A linhagem das células de suporte formam a crista genital, que imediatamente circunda e garante o desenvolvimento das células germinativas, referentes às células de Sartoli no testículo, ou as células granulosas no ovário. As células da linhagem esterodoigênica se diferenciam em células Leydigs em embriões machos e, analogamente, em células teca dos ovários em embriões femininos. Células do estrômalo, tanto em testículos como em ovários, são responsáveis por padronizar os componentes estruturais do órgão, incluindo a produção da matriz extracelular e a formação dos vasos sanguíneos.

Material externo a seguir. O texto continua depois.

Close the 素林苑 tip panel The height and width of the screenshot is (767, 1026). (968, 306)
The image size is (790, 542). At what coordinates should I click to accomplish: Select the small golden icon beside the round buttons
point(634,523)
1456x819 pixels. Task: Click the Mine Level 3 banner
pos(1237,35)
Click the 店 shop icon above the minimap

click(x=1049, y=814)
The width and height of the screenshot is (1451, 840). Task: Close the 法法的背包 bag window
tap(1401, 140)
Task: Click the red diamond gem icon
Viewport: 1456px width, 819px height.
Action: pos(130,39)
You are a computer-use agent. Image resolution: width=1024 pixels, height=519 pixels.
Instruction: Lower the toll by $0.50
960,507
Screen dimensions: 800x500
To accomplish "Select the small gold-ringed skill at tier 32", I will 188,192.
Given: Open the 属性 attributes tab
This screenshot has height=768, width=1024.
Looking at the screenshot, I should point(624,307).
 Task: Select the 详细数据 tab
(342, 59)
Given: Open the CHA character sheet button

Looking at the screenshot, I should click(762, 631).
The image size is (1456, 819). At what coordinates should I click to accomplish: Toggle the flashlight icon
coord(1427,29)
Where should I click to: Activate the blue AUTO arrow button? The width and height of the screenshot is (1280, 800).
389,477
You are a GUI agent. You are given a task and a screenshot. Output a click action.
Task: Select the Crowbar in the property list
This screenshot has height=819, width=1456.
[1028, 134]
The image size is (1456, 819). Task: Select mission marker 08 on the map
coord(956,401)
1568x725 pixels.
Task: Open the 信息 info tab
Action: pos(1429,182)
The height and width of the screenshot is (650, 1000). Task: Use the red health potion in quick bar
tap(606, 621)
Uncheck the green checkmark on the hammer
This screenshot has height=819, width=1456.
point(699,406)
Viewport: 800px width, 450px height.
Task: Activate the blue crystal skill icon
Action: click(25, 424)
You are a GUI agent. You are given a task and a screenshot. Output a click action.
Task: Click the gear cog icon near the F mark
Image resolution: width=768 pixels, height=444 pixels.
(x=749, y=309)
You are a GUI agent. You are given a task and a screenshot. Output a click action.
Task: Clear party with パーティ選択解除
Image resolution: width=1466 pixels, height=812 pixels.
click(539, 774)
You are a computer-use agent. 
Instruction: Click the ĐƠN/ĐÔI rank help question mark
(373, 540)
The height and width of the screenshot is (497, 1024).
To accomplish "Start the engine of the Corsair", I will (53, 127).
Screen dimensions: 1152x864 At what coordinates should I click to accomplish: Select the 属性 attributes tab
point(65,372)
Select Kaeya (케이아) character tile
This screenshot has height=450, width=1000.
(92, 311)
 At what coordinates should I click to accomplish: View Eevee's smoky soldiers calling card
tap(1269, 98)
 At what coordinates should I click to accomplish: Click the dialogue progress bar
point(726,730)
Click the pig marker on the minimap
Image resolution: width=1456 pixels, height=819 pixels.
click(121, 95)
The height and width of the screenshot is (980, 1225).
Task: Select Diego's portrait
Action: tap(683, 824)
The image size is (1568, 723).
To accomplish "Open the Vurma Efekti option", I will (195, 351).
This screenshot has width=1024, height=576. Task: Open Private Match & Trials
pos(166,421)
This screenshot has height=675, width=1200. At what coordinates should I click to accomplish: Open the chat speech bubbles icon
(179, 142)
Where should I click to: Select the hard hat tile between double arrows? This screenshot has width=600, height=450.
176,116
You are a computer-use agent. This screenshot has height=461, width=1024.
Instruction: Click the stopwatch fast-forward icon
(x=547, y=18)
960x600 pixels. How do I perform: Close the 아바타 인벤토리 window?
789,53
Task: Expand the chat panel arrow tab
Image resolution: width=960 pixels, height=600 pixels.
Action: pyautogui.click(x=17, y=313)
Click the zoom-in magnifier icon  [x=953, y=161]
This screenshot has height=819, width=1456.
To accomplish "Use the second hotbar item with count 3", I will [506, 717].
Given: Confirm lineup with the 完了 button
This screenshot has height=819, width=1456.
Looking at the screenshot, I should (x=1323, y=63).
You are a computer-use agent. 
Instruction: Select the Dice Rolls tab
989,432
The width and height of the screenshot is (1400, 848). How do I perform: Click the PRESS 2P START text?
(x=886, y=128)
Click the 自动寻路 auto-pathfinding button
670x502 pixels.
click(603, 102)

A maioria das células do estrômalo não são identificavelmente especializadas entre os dois sexos, com uma notável exceção, as celulas mioide peritubulares dos testículos, que formam a camada que envolve as células Sertoli. Essas células interagem com as células Sertoli para direcionar o desenvolvimento estrutural da corda dos testículos, que dá origem aos túbulos seminíferos do testículo maduro (Skinner et al., 1985). A formação da corda é uma diferença embriológica muito importante no desenvolvimento de ovários e testículos, sendo assim, bem significativo que as células mioides, originadas da migração específica masculina para a gônada, a partir dos mesonefros adjacentes (Martineau et al., 1997), dependam da ação do Sry (Capel et al., 1999).

A Colonização da Crista Genital Pelas Células germinativas PrimordiaisEnquanto as células somáticas da gônada em desenvolvimento se diferenciam a partir tanto do mesêncrima mesonéfrico como do epitélio celômico, as células germinativas primordiais têm uma origem embriológica diferente. As células germinativas primordiais são discerníveis primeiramente como um pequeno grupo de células positivas fosfatase-alcalina aglomeradas no mesoderma extra embrionário, logo após o início da gastrulação, por volta de 7 dpc no rato (Ginsburg et al., 1990). Essa aglomeração de células forma um escudo a partir de rearranjos que ocorrem no próprio embrião, e as células germinativas ficam presumidamente protegidas pela influência de diferenciação dos fatores de crescimento e morfogênese.

Entre 8,5 e 12 dpc, as células germinativas primordiais migram cranialmente da base do alantoide através do hindgut (origem embrionária do intestino grosso) até o mesoderma do mesonefro, e dali para a gônada. Enquanto este movimento pode ser trazido à tona por rearranjos que moldam todo o embrião, evidências sugerem que o alvo dessas células para a crista genital em desenvolvimento é ativamente controlado por um sinal químico-atrativo (Godin et al., 1990), e é, ao menos parcialmente, dependente do sistema de sinalização c-Kit/Steel (Buehr et al., 1993) e integrins (Anderson et al., 1999). Durante essa migração, a população de células germinativas primordiais prolifera por mitose, milhares das quais atingem a gônada indiferente.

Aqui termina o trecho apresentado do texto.